== WORK ITEM ==
This exercise asks for an exact copy of the lines from the one containing "Instruction: Click donor" through the final line of the material, with pictures omitted.

[DATA PROVIDED]

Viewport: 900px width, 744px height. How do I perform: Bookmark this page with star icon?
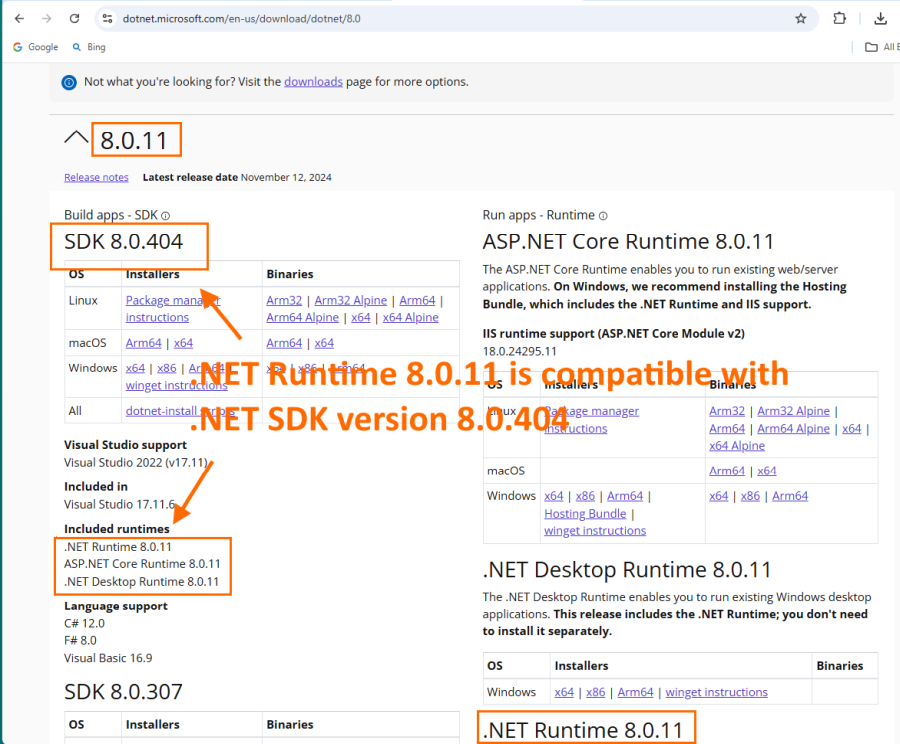pyautogui.click(x=800, y=18)
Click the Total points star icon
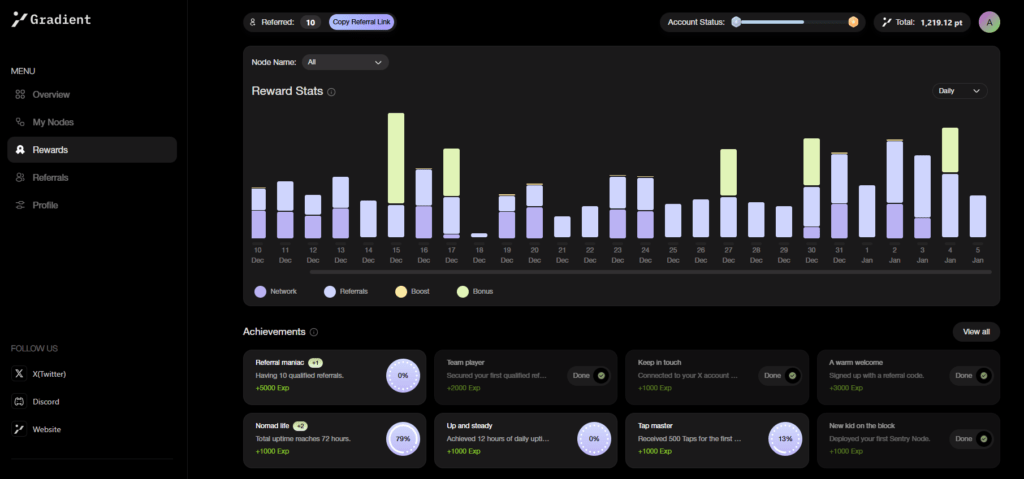This screenshot has height=479, width=1024. 887,22
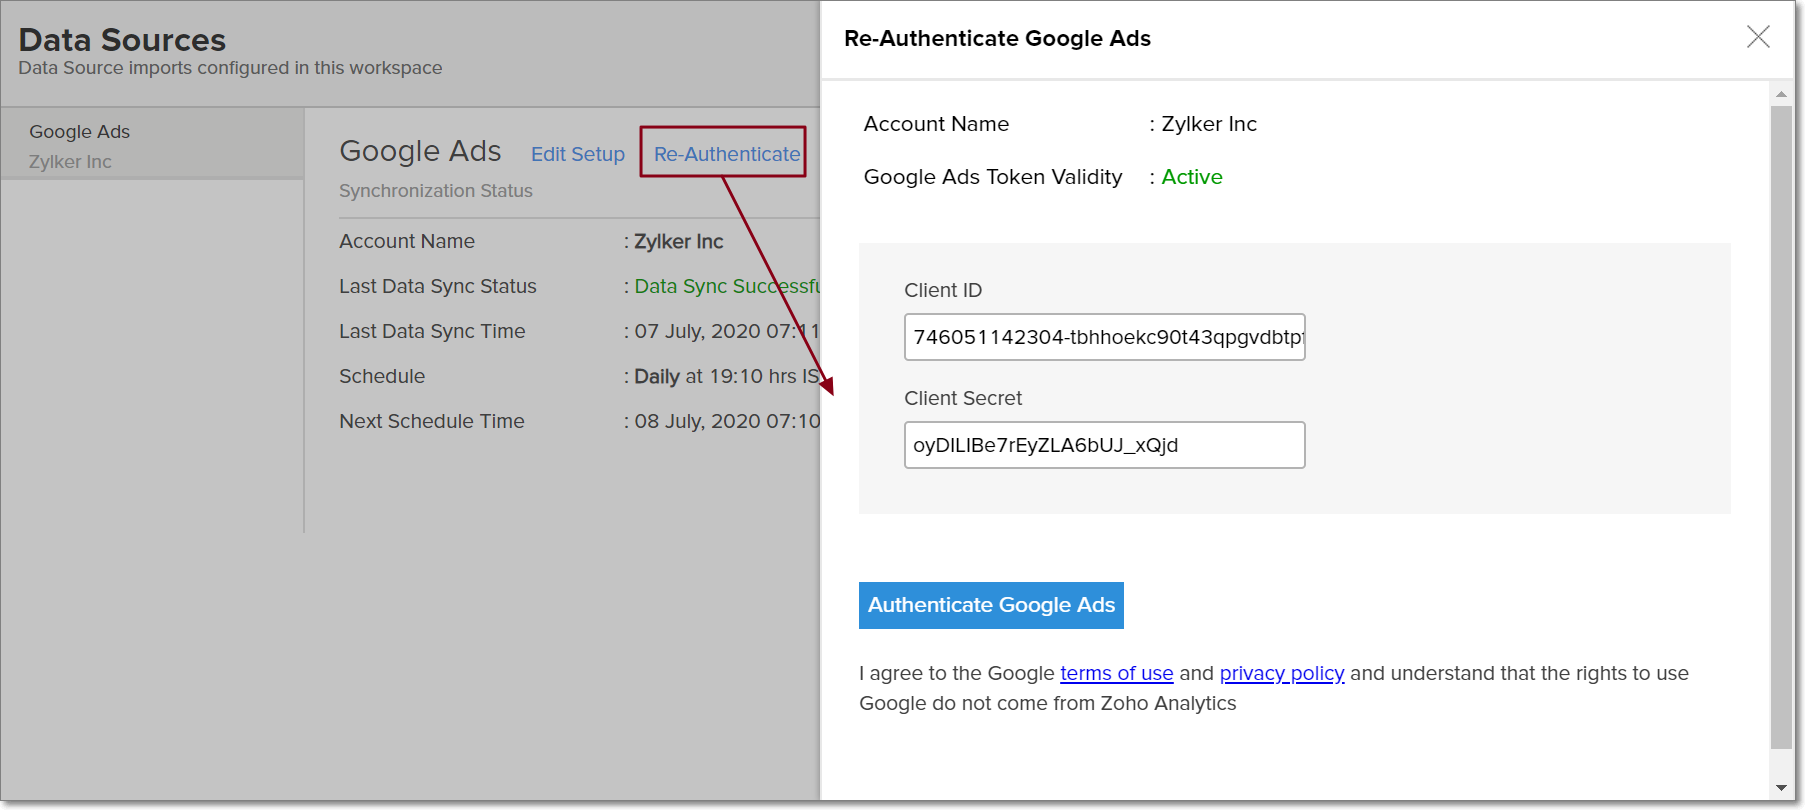Focus the Client Secret input field
The width and height of the screenshot is (1805, 810).
pyautogui.click(x=1104, y=445)
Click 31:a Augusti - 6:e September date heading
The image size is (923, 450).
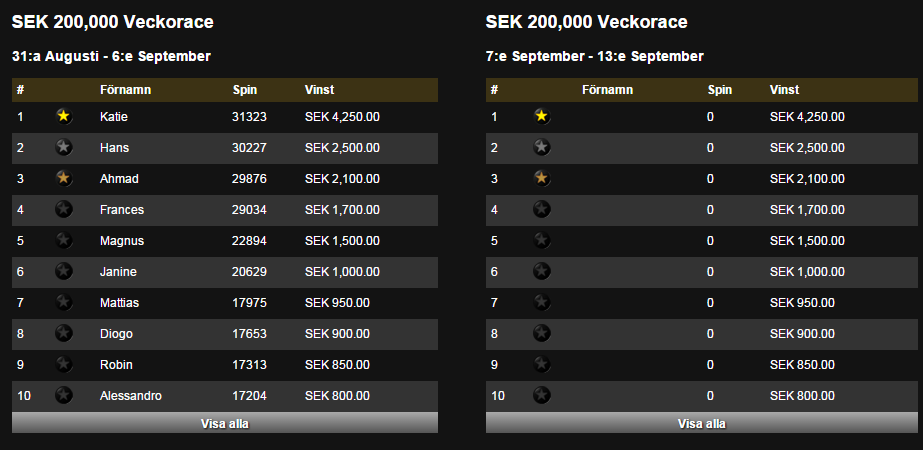pos(111,57)
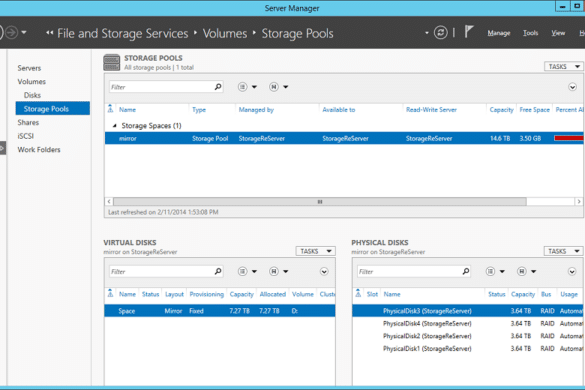Image resolution: width=585 pixels, height=390 pixels.
Task: Open the Manage menu
Action: [x=499, y=33]
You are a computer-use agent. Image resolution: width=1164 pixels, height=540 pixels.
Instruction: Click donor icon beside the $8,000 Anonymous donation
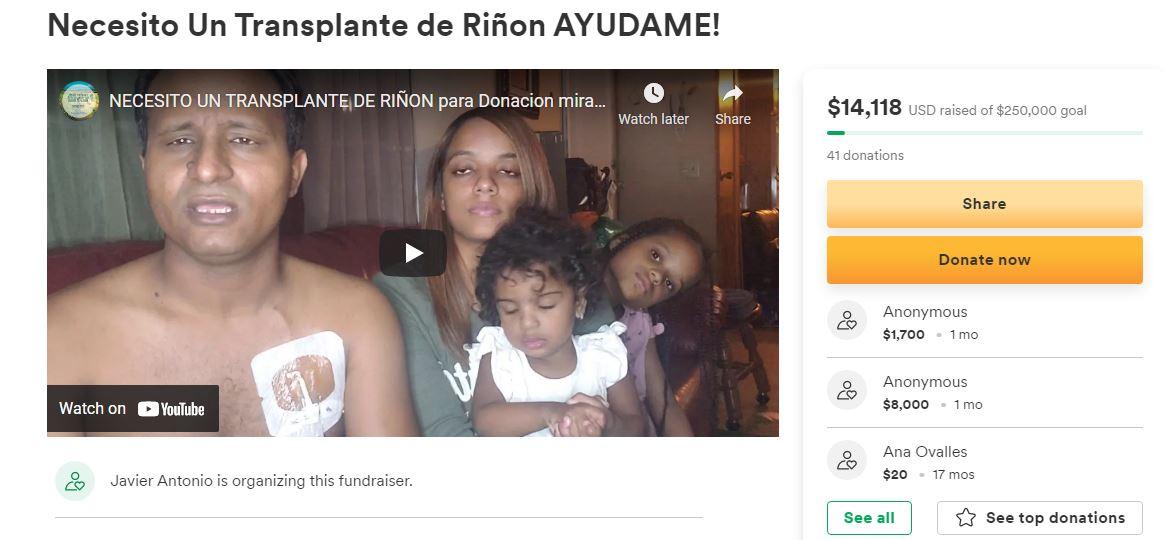pos(847,390)
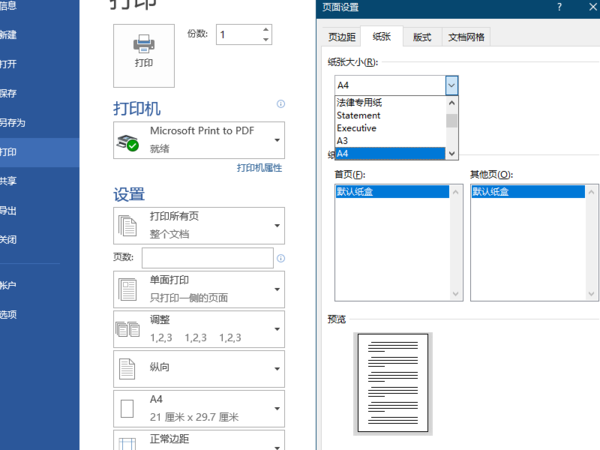Decrease copies count with down arrow
600x450 pixels.
tap(266, 39)
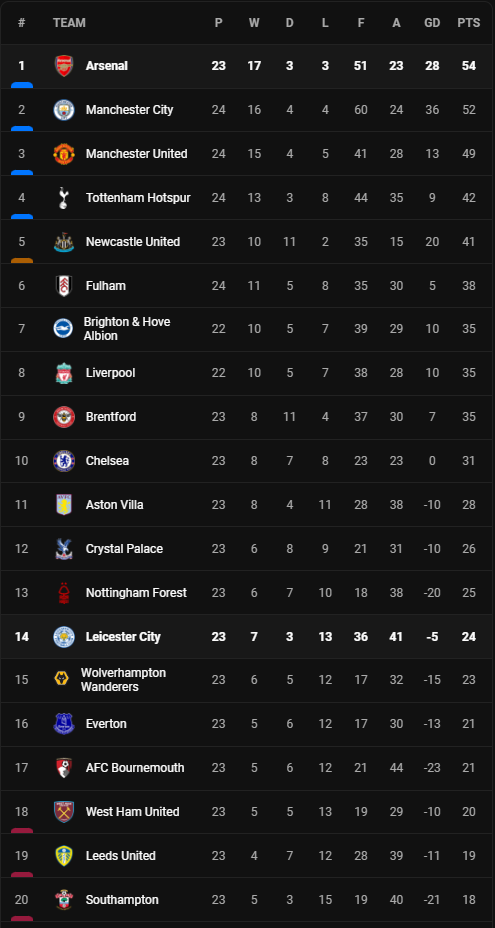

[/DATA PROVIDED]

== RESULT FOR THIS TASK ==
Instruction: Click donor icon beside the $8,000 Anonymous donation
pos(847,390)
Decrease copies count with down arrow
600x450 pixels.
tap(266, 39)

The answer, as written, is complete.